Start of Material provided

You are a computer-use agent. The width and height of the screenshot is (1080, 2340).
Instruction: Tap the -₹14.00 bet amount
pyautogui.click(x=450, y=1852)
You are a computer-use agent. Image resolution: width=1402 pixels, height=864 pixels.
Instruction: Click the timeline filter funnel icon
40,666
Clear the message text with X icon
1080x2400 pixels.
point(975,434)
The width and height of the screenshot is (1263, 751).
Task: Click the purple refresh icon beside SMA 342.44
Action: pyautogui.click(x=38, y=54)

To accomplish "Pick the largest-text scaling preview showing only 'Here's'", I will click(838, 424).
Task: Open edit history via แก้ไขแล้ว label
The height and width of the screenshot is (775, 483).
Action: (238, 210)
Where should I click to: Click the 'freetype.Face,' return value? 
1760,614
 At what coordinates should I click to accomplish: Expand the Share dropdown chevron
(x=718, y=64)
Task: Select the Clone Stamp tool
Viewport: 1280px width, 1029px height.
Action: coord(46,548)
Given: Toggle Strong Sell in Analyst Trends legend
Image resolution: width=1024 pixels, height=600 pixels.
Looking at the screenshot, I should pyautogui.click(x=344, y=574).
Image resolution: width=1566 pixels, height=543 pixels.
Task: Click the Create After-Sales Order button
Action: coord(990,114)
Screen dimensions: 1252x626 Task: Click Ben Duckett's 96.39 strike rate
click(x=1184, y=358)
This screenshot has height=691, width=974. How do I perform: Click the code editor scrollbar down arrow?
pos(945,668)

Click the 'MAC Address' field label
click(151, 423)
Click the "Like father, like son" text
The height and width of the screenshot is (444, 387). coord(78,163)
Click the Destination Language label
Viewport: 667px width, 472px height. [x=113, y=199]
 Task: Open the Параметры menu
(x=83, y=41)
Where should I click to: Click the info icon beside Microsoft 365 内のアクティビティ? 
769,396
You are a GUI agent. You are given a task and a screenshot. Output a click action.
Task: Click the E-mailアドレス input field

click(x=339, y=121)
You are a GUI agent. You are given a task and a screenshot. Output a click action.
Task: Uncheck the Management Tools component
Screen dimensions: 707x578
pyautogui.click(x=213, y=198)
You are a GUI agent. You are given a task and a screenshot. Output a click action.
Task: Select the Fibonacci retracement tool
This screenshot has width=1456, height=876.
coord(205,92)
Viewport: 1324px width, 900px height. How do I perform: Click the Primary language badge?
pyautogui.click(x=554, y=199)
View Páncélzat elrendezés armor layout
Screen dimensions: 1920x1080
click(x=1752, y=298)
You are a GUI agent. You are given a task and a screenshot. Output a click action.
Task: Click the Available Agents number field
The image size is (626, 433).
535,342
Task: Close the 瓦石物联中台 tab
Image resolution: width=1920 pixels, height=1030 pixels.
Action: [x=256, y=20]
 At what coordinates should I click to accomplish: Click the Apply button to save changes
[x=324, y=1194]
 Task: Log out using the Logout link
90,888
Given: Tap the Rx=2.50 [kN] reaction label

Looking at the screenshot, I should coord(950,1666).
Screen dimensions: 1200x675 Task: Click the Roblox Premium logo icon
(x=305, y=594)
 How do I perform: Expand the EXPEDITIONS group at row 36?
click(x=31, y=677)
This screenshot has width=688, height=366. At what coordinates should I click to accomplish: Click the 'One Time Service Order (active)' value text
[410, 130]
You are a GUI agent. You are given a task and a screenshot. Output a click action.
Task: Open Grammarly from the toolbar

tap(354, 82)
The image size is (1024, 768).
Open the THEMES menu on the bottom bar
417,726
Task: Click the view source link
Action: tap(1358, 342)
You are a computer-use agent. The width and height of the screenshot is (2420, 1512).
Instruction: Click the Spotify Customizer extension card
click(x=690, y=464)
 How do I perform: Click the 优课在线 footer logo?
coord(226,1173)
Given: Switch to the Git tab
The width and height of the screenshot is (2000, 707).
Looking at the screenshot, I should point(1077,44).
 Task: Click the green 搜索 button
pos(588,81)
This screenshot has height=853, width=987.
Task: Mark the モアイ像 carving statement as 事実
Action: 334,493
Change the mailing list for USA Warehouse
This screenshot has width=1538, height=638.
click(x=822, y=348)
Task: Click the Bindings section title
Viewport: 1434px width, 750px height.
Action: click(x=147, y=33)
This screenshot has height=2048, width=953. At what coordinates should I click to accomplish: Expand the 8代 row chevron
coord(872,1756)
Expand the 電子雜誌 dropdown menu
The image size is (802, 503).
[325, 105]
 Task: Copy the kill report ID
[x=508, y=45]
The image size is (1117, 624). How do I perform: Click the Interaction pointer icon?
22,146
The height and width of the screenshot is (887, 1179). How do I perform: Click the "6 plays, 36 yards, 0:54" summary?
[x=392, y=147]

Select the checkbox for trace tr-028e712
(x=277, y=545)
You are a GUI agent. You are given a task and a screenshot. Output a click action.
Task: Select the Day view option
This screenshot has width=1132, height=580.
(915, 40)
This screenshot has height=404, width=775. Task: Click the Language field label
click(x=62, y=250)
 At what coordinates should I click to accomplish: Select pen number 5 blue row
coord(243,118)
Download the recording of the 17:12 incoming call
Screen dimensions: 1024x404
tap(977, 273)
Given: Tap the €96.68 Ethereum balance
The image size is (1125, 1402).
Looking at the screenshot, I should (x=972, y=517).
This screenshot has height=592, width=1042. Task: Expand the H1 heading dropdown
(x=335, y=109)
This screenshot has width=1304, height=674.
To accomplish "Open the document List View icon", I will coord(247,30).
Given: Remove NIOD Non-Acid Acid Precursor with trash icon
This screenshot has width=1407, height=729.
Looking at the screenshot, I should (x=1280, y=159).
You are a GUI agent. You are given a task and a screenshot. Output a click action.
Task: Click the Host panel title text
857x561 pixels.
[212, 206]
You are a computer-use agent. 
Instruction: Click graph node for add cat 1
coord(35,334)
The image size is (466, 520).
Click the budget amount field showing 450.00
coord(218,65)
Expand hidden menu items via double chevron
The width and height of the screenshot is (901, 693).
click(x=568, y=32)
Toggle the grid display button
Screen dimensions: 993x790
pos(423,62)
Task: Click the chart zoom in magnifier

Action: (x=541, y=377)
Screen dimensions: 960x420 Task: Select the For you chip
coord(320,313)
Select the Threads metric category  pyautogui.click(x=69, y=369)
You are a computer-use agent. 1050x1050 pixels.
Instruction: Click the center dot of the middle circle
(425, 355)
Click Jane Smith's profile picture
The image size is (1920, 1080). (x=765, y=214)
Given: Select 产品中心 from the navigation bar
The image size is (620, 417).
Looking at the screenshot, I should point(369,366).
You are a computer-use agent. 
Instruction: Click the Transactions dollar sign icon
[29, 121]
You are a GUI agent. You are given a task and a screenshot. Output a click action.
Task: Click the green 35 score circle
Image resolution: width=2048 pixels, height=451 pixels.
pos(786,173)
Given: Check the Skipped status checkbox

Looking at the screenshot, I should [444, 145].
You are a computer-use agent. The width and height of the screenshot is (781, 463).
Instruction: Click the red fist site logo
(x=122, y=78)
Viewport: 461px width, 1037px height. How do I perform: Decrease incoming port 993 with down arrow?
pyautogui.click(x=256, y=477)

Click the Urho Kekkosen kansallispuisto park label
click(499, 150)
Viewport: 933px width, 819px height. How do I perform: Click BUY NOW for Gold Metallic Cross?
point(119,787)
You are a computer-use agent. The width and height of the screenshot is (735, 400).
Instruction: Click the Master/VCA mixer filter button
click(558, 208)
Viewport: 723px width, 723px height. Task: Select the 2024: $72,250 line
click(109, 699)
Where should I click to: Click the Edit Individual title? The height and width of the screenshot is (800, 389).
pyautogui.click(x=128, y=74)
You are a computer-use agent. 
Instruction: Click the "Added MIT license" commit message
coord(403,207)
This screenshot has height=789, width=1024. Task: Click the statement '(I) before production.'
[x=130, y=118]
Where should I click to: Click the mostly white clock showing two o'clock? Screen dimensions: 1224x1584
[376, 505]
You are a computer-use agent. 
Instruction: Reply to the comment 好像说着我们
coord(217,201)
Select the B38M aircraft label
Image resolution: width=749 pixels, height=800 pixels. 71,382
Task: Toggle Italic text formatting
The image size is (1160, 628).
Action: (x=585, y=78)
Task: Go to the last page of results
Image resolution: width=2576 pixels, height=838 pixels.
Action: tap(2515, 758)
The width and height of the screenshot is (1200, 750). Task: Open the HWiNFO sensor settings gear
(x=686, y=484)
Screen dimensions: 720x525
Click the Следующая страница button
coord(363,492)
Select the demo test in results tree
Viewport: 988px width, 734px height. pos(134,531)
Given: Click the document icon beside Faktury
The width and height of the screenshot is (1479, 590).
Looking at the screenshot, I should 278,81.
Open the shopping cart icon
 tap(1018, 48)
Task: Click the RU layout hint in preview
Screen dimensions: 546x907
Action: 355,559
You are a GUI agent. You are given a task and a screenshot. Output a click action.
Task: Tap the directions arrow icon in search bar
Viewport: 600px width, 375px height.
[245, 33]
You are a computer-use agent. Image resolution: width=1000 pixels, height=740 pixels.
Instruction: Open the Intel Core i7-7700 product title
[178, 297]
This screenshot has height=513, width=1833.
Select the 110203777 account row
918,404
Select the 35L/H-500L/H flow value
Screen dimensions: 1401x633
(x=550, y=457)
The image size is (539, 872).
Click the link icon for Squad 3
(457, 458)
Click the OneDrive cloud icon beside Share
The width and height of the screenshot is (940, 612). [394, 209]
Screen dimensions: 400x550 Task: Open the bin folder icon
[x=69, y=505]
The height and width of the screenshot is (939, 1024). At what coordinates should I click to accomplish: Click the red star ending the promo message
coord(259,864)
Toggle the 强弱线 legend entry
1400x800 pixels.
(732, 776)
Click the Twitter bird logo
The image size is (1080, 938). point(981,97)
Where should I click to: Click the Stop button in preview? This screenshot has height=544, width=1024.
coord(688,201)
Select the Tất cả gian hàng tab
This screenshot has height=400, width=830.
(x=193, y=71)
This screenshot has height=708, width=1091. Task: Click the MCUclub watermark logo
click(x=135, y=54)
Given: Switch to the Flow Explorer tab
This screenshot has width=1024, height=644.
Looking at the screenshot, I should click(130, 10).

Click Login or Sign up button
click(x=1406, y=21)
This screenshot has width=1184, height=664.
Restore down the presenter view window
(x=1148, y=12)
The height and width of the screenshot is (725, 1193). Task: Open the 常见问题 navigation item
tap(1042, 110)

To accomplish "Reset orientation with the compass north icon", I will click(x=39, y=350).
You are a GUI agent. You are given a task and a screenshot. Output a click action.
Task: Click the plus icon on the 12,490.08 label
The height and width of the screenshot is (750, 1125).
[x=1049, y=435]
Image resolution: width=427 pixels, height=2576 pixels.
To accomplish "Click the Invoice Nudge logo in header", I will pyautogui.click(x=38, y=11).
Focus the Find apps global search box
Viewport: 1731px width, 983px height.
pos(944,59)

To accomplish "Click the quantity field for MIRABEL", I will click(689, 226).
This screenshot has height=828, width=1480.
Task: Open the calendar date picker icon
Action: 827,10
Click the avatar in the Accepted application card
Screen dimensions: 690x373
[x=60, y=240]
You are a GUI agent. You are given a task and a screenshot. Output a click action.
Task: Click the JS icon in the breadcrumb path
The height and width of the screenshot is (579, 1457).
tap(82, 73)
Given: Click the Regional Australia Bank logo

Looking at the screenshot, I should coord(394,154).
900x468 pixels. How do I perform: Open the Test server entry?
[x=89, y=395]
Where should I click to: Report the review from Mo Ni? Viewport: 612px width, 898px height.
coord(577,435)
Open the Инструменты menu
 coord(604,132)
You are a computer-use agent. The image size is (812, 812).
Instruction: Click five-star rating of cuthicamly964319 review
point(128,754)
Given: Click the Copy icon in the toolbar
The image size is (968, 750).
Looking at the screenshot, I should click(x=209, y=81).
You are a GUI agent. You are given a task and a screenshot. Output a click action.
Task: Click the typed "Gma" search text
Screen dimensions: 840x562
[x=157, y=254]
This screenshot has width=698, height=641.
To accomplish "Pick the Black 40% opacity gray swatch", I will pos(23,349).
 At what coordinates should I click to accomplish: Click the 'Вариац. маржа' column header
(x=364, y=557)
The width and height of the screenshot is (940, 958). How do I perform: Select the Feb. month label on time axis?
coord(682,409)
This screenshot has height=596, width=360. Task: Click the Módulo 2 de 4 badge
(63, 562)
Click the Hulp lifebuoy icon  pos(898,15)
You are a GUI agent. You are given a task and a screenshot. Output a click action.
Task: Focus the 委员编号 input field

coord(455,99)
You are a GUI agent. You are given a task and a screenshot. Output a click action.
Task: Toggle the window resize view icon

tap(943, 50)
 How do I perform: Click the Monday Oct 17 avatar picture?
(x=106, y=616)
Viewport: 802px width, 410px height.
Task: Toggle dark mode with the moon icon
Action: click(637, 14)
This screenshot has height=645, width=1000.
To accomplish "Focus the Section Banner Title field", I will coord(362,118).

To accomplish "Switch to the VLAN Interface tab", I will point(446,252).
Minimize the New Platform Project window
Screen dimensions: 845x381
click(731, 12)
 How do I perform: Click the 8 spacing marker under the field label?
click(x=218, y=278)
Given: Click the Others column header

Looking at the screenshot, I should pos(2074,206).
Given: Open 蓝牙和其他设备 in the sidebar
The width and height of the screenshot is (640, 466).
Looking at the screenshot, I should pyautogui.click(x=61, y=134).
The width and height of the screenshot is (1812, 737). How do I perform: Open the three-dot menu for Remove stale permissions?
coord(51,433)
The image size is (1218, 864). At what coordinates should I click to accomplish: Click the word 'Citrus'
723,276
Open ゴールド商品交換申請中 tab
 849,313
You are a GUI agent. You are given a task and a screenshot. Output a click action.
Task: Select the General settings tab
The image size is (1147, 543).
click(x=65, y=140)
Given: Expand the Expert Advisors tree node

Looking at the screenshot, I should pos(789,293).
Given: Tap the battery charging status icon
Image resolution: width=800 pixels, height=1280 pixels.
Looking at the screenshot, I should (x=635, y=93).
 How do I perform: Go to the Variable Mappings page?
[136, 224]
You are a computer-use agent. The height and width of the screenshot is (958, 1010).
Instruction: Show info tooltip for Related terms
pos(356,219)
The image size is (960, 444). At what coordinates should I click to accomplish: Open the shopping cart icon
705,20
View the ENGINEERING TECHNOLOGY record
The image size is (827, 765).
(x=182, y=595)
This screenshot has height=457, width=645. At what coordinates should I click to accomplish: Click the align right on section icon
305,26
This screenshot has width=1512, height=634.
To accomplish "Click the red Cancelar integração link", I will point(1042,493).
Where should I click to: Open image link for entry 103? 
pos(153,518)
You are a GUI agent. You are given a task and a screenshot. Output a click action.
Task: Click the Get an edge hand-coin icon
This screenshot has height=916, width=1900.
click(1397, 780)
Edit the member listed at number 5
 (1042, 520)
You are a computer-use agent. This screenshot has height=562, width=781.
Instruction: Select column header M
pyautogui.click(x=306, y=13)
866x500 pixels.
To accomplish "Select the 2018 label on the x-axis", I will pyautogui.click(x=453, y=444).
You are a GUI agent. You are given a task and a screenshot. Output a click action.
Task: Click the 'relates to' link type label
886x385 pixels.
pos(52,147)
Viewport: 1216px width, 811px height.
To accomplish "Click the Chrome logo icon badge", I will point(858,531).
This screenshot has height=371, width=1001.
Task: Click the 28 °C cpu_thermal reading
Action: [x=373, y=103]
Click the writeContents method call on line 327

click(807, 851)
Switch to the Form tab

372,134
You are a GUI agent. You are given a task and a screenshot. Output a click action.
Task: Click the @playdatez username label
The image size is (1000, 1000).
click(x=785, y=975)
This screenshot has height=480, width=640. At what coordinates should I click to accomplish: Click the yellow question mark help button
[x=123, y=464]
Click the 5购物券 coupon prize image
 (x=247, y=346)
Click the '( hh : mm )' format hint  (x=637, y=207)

End of Material provided

◆ Problem details:
Copy each line from the entries above that has the word "document" in it.

◆ Your solution:
To accomplish "Open the document List View icon", I will coord(247,30).
Given: Click the document icon beside Faktury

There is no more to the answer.